_Alıntı metin_
####
'Taşgetiren, Dilipak, Davutoğlu, Babacan, Gül, savruldular değil mi?'

Karar yazarı Ahmet Taşgetiren, eski yol arkadaşlarına seslendi "Nasıl alıştık mı adaletsizliğe?" diye sordu.

Google Haberlere Abone ol

DUVAR- Karar yazarı Ahmet Taşgetiren bir zamanlar yan yana durduğu iktidara yakın çevrelere seslendiği yazısında "Benim aleyhimde, dün yan yana durduğunuz pek çok insanın aleyhinde pek çok şeyi dolaştırdınız sosyal medya ortamında" sözleriyle sitem etti. Adaletten, ahlaktan bahsedenin “muhalefet dili ile konuşuyor” diye dışlandığını belirten Taşgetiren, Abdurrahman Dilipak, Ahmet Davutoğlu, Ali Babacan, Abdullah Gül gibi isimlere "mahalleyi sorguladıkları için savruldular" yakıştırmasının yapıldığını ifade etti. 

"Ahlakı unutalı çok mu oldu?" diye soran Taşgetiren, yazısını "Bu yazımı da sosyal medya kanallarında dolaştırmaya ne dersiniz? Haydi Allah’a emanet!" cümlesiyle tamamladı. 

Taşgetiren'in yönelttiği sorular şöyle: 

"Nasıl, alıştık mı adaletsizliğe?

'Harp hiledir' anahtarı her kapıyı açıyor, içimize bir ilkeye göre hareket ettiğimiz itmi’nanı – iç doyumu veriyor mu?
####
_Gösterilen veriler_
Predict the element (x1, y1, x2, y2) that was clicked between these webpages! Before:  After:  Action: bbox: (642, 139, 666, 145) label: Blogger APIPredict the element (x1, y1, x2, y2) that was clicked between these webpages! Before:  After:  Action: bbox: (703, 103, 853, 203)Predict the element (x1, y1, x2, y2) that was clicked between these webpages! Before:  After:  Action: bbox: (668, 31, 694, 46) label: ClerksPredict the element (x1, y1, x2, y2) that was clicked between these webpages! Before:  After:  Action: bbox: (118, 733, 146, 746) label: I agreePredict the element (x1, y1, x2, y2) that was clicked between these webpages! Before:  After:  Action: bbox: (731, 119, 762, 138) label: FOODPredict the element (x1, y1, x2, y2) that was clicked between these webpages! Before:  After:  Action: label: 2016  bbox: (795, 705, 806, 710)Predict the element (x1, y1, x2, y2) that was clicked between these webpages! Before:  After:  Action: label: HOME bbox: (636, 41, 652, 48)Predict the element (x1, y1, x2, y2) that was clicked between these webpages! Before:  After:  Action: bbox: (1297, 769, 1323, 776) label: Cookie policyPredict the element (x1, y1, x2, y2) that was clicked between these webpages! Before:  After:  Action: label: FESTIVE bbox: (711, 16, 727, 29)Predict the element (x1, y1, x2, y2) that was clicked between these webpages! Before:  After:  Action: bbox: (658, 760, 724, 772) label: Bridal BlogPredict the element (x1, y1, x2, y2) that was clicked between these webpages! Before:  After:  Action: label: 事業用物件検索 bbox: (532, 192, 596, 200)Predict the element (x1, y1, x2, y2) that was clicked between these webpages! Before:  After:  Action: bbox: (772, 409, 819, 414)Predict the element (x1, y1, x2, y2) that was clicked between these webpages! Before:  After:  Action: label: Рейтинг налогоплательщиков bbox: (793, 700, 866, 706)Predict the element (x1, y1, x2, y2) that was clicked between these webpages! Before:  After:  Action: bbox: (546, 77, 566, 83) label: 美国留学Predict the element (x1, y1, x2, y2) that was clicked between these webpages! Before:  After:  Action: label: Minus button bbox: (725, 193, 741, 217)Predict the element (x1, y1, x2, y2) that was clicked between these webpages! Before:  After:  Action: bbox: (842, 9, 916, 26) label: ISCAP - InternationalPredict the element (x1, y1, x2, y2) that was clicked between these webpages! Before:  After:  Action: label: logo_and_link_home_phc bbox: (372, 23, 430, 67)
####
_Yapılacak iş_
Ahmet Taşgetiren'in sorularını aktaran haberi lütfen kaldığı yerden sürdürün. Satırları kullanmanıza gerek yok.

_Sonuç_
Abilerimizin, reislerimizin yargıyı vaziyete göre kullanma biçimi bizi keyiflendiriyor mu?

Kıs kıs gülüyor muyuz kendi aramızda?

'Nasıl da gol atıyoruz' havalarında mıyız?

Ahlâkı unutalı çok mu oldu? Ahlâk kelimesi kullananlara 'sen hala oralarda mısın?' sorusu ile mi karşılık veriyoruz?

Bakalım içimize, fetö yöntemlerini çok da yadırgamıyoruz değil mi? Yeter ki bize yarasın. Demek o yöntemlerle değil, onu kullananın biz olup olmaması ile ilgiliymiş sorun.

Yazılı sınavda 100 puan alan öğretmen adayını mülakatta 50 puan artı torpilimizle geçtiğimizde içimiz sızlamıyor değil mi?

Devletten, yüz bilmem kaç kere değiştirilmiş ihale yasası ile ballı ihale alan müteahhit kardeşimiz vakfımıza bir yurt yaptırdıysa onun yuttuğu balı görmemeyi ahlâk haline getirdik değil mi?

Bir zamanlar 'Zulüm nereden gelirse gelsin ona karşıydık, mazlum kim olursa olsun onun yanındaydık' şimdi yargı yoluyla zulüm icra ediliyor ve bu, siyaseten bizim işimize geliyorsa 'yargı sürecine saygı'yı şiar haline getirdik değil mi? O yargı süreci, sonunda bizi biçiyorsa hiç de saygıya layık değildi bir zamanlar. 'Adalet adalet' diye bağırıyorduk. Öyle ki siyasi hareketimizin sembolü haline gelmişti adalet.

Ama şimdi her birimizin, -siyaset öyle gerektiriyorsa- -yargısız infazcı oluşumuzun farkına bile varmayabiliyoruz değil mi?

Ahlâktan söz etmek naiflik oldu, ne dersiniz?

(...)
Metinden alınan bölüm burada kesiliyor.